--- START SOURCE PASSAGE ---

When someone in Oklahoma creates a will or trust, it is usually fairly straightforward to determine how that person's belongings will be distributed when he or she passes away. While a will may direct the inheritance of digitized items like computers and smart phones, an important part of one's digital life is often overlooked during estate planning. In other words, a will may pass along a computer to an heir, but the heir may not have a legal right to the information on that device.

Digital assets can include information of financial value or sentimental attachment. Sentimental items like social media posts and stored pictures may be password protected and as difficult to access as financial accounts. Those financial assets may include frequent flier miles, PayPal accounts, BitCoin, downloaded books and music, and small business income. These may by guarded by privacy laws and other protections.

Some digital assets are not legally transferrable, which means a person may not be able to simply include those assets in a will. While many estate plans treat digital information the same as tangible assets, state laws do not always agree. Lately, however, some states are allowing estate executors and other fiduciaries to have access to the accounts if that access is granted in a person's will or trust. Wills and trusts must have clear, specific language regarding access to digital assets.

Additionally, to assist fiduciaries in carrying out their wishes regarding the use or deactivation of digital accounts, a detailed list of accounts and passwords should be included with an estate plan. To ensure one's wishes are compatible with Oklahoma law, consulting an estate planning attorney is often invaluable. A lawyer can provide advice and guidance for every aspect of estate planning.

--- END SOURCE PASSAGE ---

§ WHAT IS REQUIRED:
From the estate planning passage, give the part that opens with the words containing "Digital assets can" and closes with "and other protections." again, renaming "frequent flier miles" to "airline reward points".

--- START GIVEN RECORDS ---

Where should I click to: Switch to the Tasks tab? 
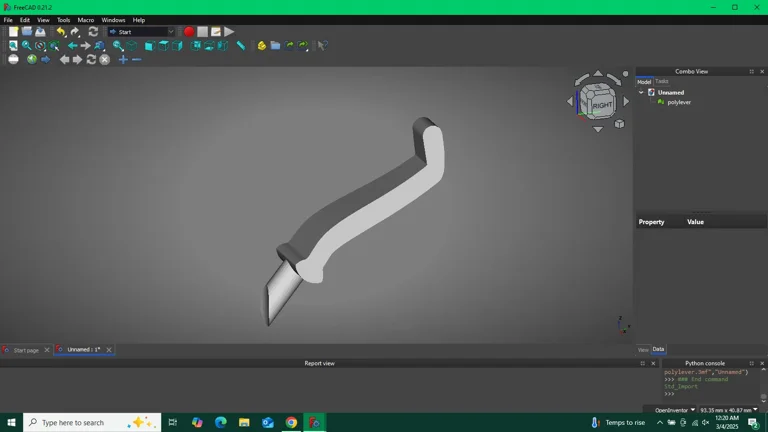662,82
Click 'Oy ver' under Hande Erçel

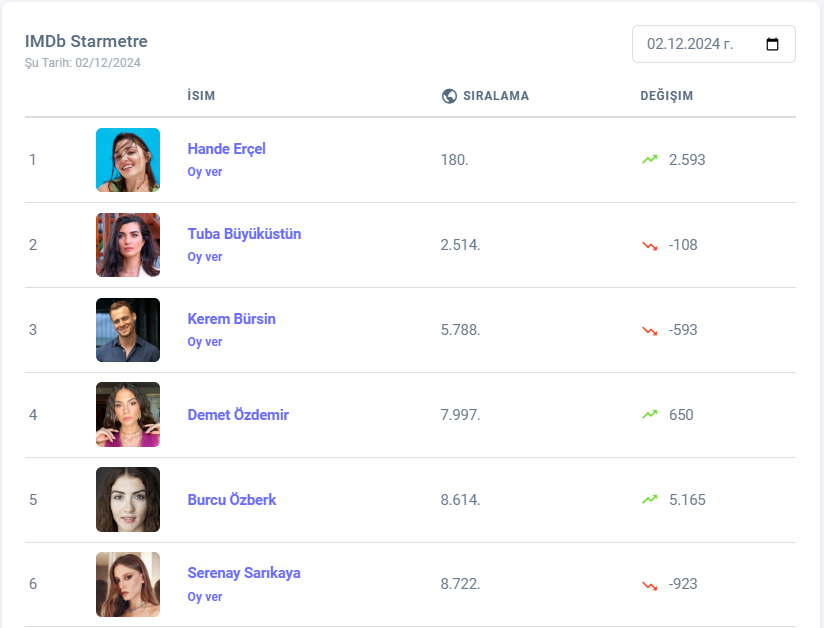pyautogui.click(x=205, y=172)
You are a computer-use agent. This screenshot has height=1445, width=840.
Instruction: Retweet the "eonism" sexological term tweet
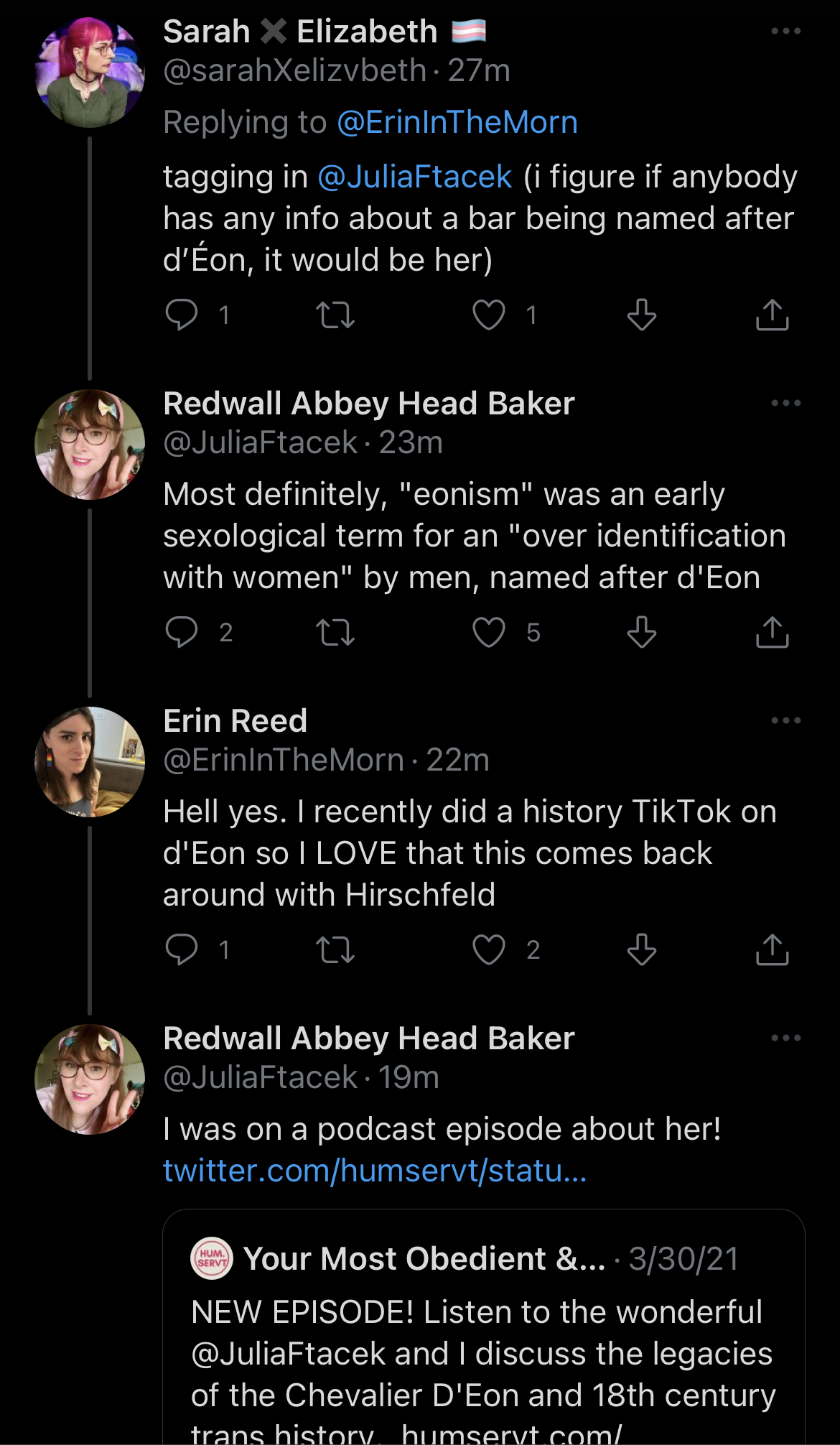pyautogui.click(x=335, y=632)
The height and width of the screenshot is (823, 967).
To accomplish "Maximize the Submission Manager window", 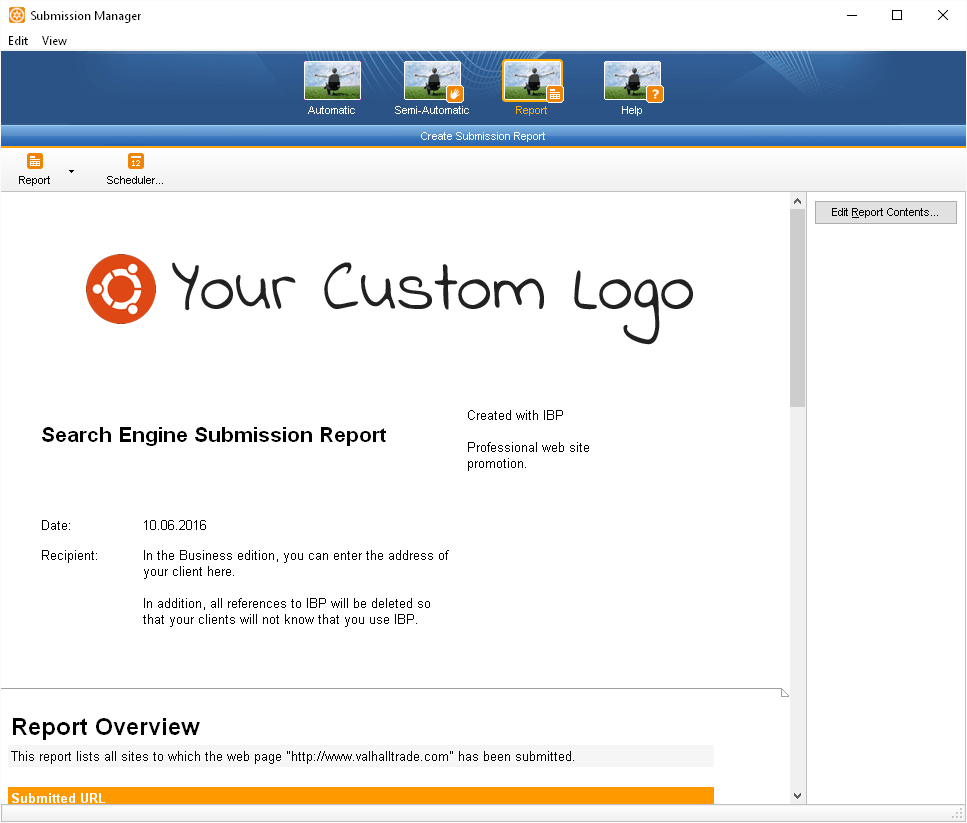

--- END GIVEN RECORDS ---

§ SOLUTION TO THIS EXERCISE:
Digital assets can include information of financial value or sentimental attachment. Sentimental items like social media posts and stored pictures may be password protected and as difficult to access as financial accounts. Those financial assets may include airline reward points, PayPal accounts, BitCoin, downloaded books and music, and small business income. These may by guarded by privacy laws and other protections.